--- Problem to solve ---
Set down the entries that follow exactly as written, leaving out any images.

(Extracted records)
Content starts

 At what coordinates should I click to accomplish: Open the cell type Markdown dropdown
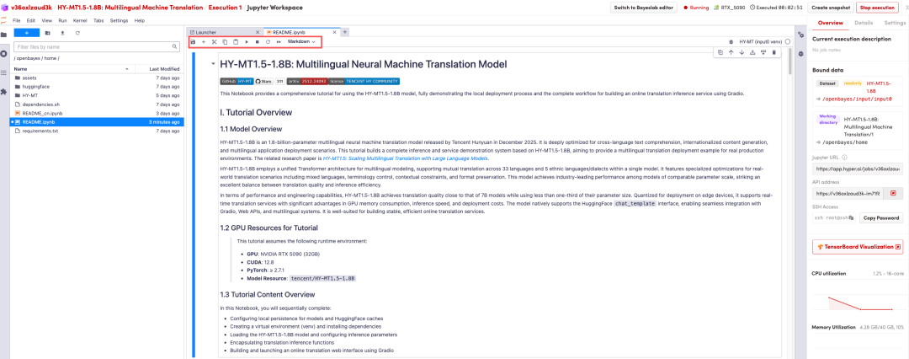[x=301, y=41]
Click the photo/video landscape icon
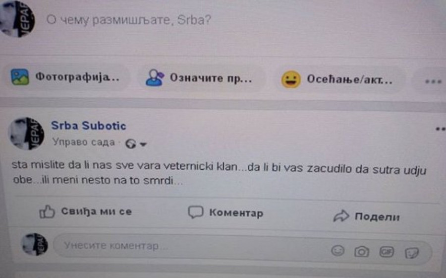446x278 pixels. tap(20, 77)
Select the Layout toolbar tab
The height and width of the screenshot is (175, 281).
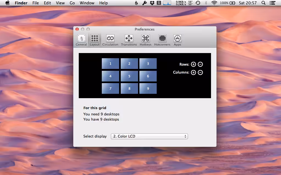coord(95,40)
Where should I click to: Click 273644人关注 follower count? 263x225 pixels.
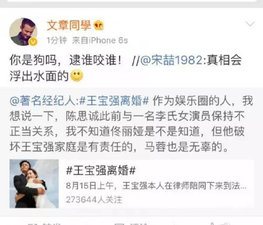coord(94,200)
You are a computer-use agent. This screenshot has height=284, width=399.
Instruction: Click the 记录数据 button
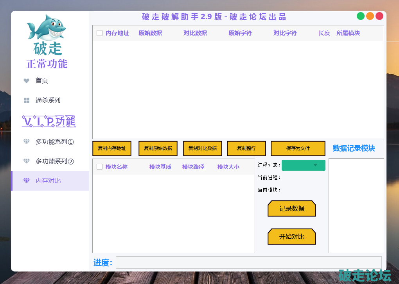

Content ends

--- Exercise answer ---
 At what coordinates should I click to accomplish: Open the cell type Markdown dropdown
[x=301, y=41]
Click the photo/video landscape icon
446x278 pixels. tap(20, 77)
Select the Layout toolbar tab
The height and width of the screenshot is (175, 281).
coord(95,40)
Where should I click to: Click 273644人关注 follower count? 263x225 pixels.
coord(94,200)
You are a computer-use agent. This screenshot has height=284, width=399.
Instruction: Click the 记录数据 button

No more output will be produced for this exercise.